__Goal of the exercise__:
Please return all lines of the data below containing the string "Copy".

#### Data under study ####

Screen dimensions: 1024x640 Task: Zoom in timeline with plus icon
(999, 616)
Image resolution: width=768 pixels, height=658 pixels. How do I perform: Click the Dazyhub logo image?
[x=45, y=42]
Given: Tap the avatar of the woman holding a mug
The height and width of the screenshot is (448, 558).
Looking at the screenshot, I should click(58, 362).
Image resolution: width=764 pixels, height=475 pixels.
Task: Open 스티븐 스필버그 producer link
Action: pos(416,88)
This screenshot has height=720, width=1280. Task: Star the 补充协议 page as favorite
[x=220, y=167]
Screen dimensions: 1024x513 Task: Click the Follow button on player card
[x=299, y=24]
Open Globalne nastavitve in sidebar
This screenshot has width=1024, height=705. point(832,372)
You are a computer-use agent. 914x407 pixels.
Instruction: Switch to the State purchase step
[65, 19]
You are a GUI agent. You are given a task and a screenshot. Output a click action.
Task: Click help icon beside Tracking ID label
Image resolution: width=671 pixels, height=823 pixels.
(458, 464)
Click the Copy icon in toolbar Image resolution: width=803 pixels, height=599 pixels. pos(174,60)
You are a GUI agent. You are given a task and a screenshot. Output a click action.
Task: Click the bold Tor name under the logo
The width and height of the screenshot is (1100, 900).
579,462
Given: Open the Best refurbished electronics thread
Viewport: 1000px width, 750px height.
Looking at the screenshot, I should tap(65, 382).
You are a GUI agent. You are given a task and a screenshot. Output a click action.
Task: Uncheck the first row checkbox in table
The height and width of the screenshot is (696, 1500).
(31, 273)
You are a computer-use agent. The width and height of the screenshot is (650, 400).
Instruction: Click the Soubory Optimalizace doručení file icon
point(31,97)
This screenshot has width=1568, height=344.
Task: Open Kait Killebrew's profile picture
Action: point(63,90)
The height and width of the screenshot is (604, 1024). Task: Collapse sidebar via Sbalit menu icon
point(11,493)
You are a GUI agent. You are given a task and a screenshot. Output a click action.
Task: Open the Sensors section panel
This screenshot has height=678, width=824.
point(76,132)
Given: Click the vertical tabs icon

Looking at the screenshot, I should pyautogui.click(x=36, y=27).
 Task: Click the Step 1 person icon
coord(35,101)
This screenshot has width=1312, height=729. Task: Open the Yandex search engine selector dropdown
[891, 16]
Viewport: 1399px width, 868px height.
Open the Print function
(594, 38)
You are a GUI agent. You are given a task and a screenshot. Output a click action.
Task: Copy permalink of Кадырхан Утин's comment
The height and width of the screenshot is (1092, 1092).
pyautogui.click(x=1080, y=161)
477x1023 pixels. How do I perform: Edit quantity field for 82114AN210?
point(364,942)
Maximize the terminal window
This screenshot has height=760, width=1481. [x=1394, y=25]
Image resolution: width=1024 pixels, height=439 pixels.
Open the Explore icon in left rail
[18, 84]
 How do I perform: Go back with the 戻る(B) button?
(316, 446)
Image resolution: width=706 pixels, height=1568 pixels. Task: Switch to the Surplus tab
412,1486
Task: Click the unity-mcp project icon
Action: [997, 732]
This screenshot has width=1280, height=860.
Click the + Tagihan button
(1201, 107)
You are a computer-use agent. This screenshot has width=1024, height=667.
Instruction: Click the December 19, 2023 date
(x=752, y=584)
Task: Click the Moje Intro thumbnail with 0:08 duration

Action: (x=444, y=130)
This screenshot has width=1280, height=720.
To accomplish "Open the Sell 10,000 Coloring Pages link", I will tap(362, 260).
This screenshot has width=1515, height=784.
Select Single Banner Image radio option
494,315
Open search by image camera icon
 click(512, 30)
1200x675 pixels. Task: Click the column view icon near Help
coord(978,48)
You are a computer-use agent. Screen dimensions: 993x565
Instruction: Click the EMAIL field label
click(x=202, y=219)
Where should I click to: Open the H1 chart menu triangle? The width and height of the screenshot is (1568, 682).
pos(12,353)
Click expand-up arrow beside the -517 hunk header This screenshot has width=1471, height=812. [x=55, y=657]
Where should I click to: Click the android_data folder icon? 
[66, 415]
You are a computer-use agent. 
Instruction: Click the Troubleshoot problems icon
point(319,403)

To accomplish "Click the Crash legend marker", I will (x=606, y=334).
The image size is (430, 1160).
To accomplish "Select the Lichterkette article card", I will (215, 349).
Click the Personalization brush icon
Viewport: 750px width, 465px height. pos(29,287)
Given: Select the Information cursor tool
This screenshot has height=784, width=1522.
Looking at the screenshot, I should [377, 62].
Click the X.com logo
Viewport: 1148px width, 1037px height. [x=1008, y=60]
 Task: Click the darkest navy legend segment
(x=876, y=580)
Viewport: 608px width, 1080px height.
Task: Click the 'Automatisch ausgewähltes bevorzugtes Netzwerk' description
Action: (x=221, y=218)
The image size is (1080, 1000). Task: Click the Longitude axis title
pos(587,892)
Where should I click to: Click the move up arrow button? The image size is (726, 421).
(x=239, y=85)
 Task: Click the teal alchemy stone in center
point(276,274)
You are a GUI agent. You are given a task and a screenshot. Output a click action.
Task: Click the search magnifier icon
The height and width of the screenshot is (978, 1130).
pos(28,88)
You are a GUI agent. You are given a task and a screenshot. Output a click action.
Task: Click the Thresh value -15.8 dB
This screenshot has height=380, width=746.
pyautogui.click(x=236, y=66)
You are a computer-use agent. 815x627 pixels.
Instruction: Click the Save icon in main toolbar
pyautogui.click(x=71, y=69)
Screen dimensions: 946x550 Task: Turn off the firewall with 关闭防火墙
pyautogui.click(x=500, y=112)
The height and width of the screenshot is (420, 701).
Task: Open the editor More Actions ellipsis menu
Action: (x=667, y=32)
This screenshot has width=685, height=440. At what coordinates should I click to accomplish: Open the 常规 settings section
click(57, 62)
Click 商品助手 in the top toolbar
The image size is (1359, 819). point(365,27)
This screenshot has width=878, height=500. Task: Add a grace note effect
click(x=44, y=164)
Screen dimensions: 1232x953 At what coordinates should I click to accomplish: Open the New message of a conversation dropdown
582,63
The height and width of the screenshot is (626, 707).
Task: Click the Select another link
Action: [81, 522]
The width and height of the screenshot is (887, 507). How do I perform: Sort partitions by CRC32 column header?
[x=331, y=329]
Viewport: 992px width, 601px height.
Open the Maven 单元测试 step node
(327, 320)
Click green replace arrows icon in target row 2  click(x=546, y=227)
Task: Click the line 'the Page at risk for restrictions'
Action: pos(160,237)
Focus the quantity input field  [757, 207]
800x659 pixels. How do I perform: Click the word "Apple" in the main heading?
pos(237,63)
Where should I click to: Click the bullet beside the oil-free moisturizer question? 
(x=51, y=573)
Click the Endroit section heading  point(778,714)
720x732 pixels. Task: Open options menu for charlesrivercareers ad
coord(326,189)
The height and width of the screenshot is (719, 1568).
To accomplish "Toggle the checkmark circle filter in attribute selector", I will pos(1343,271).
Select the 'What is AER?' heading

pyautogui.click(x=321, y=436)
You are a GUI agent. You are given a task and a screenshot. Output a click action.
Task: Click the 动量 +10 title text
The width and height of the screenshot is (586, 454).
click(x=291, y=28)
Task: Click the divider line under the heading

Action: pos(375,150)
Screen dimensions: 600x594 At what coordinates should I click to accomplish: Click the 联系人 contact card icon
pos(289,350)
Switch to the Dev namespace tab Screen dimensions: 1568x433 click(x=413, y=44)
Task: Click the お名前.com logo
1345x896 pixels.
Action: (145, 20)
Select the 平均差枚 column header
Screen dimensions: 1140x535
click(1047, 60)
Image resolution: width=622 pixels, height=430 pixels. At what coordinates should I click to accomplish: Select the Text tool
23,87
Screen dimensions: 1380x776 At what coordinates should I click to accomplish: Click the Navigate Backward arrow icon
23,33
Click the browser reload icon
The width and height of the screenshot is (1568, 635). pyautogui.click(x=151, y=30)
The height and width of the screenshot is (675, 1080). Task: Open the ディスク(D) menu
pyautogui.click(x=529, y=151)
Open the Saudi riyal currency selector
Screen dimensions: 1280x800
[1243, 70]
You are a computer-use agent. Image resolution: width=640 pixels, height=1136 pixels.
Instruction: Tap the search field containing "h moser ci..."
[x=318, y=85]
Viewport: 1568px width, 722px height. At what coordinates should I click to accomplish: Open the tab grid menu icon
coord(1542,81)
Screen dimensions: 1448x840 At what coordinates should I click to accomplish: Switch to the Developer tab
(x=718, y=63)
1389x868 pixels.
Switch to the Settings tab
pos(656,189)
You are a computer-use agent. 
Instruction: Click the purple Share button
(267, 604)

####

__Output of the exercise__:
Click the Copy icon in toolbar Image resolution: width=803 pixels, height=599 pixels. pos(174,60)
Task: Copy permalink of Кадырхан Утин's comment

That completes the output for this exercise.